Anyone who has met my mum will tell you immediately that she’s an insanely creative and arty lady (which helps when you’re in the textile business like I am). I’d bumped into pottery guru, Jess Jos, at a craft fair before Christmas and knew that my mum would absolutely love her rustic work. So, for Mother’s Day, I booked for us to go on Jess’ beginner’s pottery class at Stepney City Farm to get messy and make a few pots.
A few days before the workshop I messaged my mum to coordinate but there was a slight hiccup. Either I’d forgotten to tell her the date or she’d forgotten to write the date down… either way she could no longer make the class so I’d have to find a mummy substitute… doh!
Fortunately for me, I have a very loving and caring boyfriend who would rather suffer through 2 hours of crafting (his idea of hell) rather than have me go to a class all on my larry.
Christian is a very talented man in many ways – he’s an amazing linguist, disgustingly sporty and I refer to him as the “walking wikipedia” as he’s so knowledgeable but he’d be the first to admit that “arty” things are not his forté. In fact, we once did a five minute pencil sketch of each other as a bit of fun and his rendition of me looked like it had been drawn with his foot. Either way, he came to my rescue and on the day of the class, we set out on our bikes for Stepney City Farm to get our pottery throwing on!
Jess Jos’ studio is exactly as an artisan’s workspace should be… creative chaos with lots of beautiful things to look at. We could see pots, cups, bowls and all sorts of pottery in varying levels of completeness which was excellent inspiration. One of the things I love most about Jess Jos’ work is how timeless and classic her designs and colours are. I particularly like her aqua blue and white speckly glazes.
We put our coats and bags out of harm’s way (clay is a lot messier than rag rugging), donned our aprons (I’d obviously nabbed the beautiful Liberty print one) and stationed ourselves at one of the pottery wheels.
Jess then took us through the basic techniques of throwing a pot. It’s pretty difficult to explain without a video (and I definitely wouldn’t do it justice anyway) but it vaguely involved centring the clay on the wheel, pushing it down into a circular blob, lifting it up into a tower then pushing it down again. We then got rid of any excess clay around the bottom with a wooden tool (after some Googling, I think it’s called a “rib”) and opened up the clay into a pot shape with our thumbs.
It was then down to you (and your skill level) what height, shape and quality of pot you ended up with. I finished seven pots in the class and Christian made three. Below is how they ended up before they were fired.
p.s. I’m pretty sure there’s a tonne of specific vocabulary for all of this but for me, it was about different heights of blobs.
And here’s what they looked like after they’d been fired… (I’m one pot short but I’m going to see if Jess can track it down)…
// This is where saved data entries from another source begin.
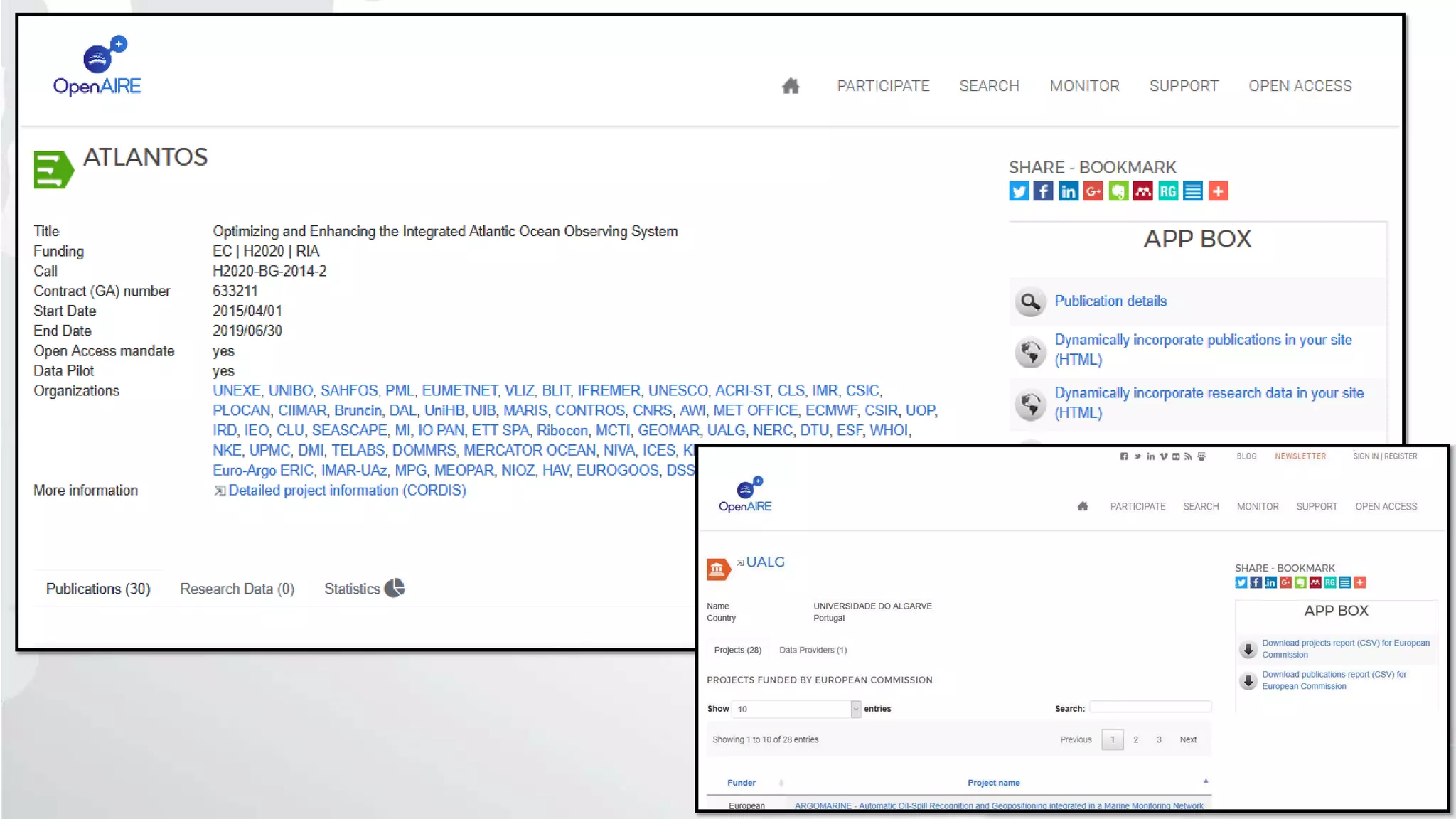Share ATLANTOS page on LinkedIn

[1068, 191]
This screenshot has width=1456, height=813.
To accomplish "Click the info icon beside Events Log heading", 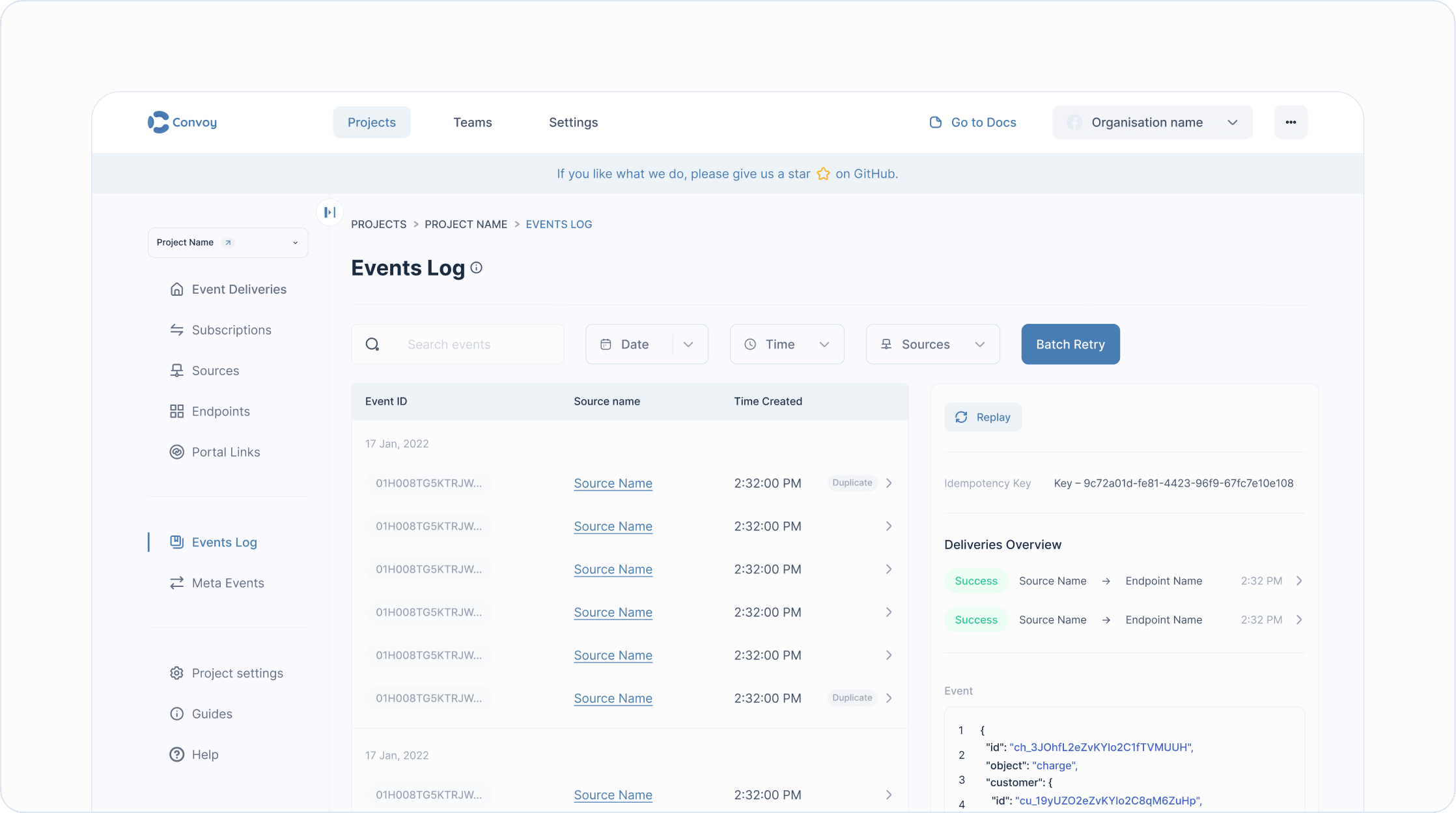I will pos(476,267).
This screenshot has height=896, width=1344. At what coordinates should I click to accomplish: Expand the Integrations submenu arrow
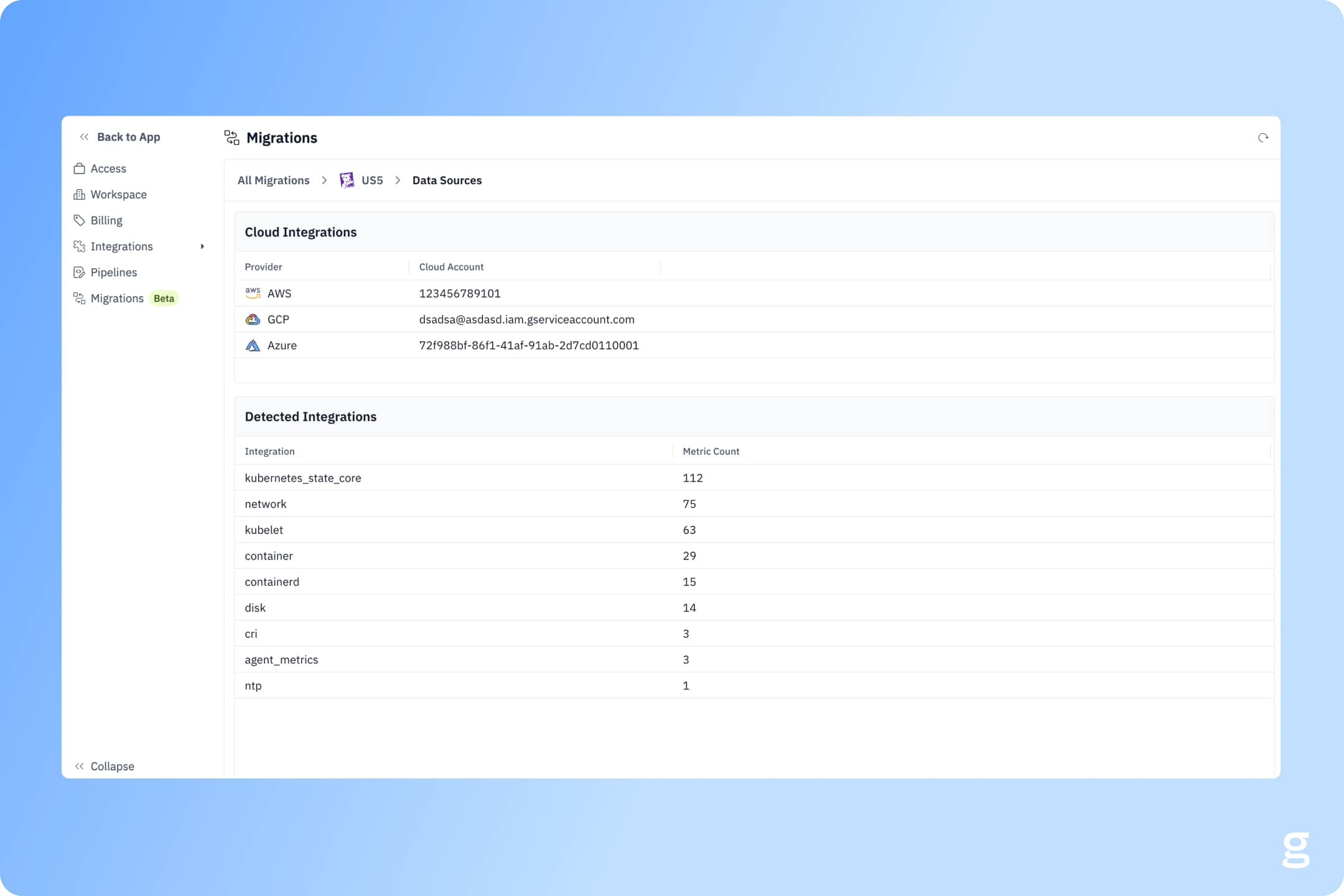(202, 246)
Here are three things I’ve learnt about pottery throwing on a wheel:
1) It’s harder than it looks! The first pot that I did, I applied too much pressure towards the end and lopped the top off so I ended up with a mutant pot. Christian also didn’t have much luck with his first pot:
2) Sometimes breaking the rules pays off. In the class we were concentrating on creating height and getting the sides of the pot relatively thin. I was so scared of lopping the top off another pot that on my second attempt I decided to just leave my pot as a thick, short, runty pot. Well, as it turns out, that’s my favourite of all the pots I made and it’s already become one of my favourite candle holders.
3) Throwing pots is fun!!! You may not become an expert after one go, but you’ll certainly have a tonne of fun doing it. It’s liberating being able to get super messy and no matter how wrong you go, you’ll have created something unique and one of a kind. If you are feeling inspired, Jess runs a Sunday Taster Class for £45 (which is what I did) and you can find out more details here.
Now I just need some ideas for what to use our bizarre collection of pots for!! Suggestions anyone?